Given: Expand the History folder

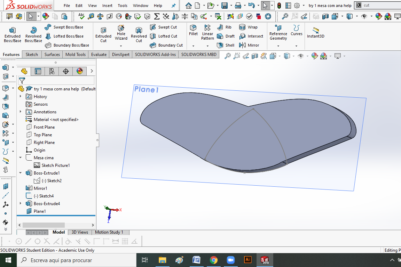Looking at the screenshot, I should click(21, 96).
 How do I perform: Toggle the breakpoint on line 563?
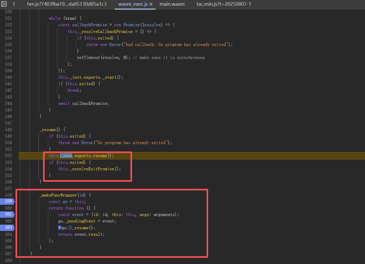pyautogui.click(x=8, y=227)
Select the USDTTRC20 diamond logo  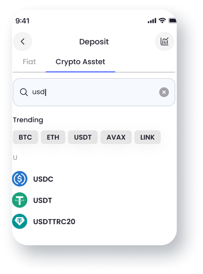[x=20, y=222]
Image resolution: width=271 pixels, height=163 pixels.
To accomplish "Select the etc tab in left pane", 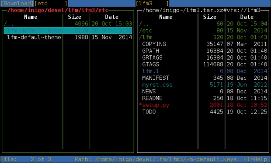I will 51,4.
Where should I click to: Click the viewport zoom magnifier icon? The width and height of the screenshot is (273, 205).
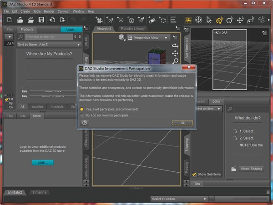coord(175,61)
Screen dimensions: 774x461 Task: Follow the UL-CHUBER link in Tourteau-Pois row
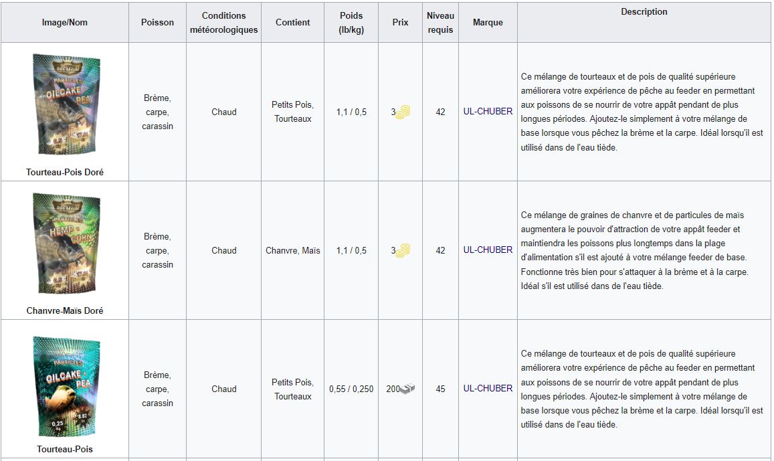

• PROBLEM REQUIREMENTS: Each line from the one that holds "Where should I" through the final line of the data must be retyped exactly; the pictures must not appear.

• SOLUTION TO THE PROBLEM:
Where should I click to: Click the viewport zoom magnifier icon? The width and height of the screenshot is (273, 205).
coord(175,61)
Screen dimensions: 774x461 Task: Follow the UL-CHUBER link in Tourteau-Pois row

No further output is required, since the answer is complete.